Exercise data:
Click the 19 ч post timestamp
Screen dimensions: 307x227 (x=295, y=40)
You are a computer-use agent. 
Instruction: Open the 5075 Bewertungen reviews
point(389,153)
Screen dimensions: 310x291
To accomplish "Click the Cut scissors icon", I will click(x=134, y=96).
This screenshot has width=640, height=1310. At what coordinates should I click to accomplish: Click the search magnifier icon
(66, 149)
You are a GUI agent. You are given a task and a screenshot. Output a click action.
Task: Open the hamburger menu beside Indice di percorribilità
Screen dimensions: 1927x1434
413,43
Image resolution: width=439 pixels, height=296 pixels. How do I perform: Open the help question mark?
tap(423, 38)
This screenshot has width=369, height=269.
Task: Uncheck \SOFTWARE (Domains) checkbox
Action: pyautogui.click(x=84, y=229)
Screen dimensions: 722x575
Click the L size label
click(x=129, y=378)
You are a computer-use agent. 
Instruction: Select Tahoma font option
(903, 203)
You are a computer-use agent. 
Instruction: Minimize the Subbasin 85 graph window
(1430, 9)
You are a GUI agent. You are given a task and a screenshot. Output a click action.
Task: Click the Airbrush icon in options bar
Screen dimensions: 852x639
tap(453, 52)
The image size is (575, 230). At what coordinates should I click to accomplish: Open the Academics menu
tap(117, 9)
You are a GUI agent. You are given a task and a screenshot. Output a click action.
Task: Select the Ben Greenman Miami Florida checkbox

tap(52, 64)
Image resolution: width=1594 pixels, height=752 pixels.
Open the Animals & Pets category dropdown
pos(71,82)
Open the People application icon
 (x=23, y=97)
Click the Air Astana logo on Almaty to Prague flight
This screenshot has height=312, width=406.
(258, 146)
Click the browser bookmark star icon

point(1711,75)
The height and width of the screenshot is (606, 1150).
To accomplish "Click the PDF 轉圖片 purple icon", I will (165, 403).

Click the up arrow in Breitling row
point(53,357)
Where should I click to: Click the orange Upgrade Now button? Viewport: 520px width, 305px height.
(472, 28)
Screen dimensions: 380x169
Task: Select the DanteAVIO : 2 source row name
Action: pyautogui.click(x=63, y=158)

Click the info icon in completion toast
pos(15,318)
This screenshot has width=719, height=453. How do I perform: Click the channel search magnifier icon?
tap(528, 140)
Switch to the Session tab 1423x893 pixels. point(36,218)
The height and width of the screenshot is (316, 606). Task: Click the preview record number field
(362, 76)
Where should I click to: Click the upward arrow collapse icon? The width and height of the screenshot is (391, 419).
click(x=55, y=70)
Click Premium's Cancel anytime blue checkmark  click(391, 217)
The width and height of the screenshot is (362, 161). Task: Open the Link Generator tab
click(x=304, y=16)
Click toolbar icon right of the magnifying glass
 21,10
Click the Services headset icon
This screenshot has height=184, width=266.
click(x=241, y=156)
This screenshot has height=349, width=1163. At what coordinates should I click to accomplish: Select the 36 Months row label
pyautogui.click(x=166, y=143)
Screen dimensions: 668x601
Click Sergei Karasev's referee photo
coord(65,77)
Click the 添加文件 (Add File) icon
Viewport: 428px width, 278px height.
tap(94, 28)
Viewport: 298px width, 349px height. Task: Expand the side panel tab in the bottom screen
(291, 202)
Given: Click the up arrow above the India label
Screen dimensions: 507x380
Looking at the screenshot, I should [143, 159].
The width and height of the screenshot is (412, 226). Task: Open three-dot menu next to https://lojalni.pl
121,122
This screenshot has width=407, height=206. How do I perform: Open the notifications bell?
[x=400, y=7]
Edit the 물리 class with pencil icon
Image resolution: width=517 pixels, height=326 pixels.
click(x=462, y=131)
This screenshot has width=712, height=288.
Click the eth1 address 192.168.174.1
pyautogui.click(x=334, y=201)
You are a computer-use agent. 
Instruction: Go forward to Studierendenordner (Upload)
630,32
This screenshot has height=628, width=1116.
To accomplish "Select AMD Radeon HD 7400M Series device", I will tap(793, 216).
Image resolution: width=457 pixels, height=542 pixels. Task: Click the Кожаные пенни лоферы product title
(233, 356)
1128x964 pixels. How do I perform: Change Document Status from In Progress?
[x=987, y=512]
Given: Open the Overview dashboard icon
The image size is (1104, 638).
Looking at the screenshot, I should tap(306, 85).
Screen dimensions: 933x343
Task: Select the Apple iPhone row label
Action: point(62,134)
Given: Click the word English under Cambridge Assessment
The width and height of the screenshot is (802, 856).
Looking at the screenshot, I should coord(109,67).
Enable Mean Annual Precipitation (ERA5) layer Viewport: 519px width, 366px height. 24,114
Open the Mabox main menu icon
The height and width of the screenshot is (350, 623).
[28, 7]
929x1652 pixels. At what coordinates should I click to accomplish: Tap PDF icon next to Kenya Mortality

Goal of the exercise: From the line containing "The width and height of the screenshot is (802, 856)." to the final line above, output everything. Change nothing and add nothing.

Answer to the problem:
The width and height of the screenshot is (802, 856).
Looking at the screenshot, I should coord(109,67).
Enable Mean Annual Precipitation (ERA5) layer Viewport: 519px width, 366px height. 24,114
Open the Mabox main menu icon
The height and width of the screenshot is (350, 623).
[28, 7]
929x1652 pixels. At what coordinates should I click to accomplish: Tap PDF icon next to Kenya Mortality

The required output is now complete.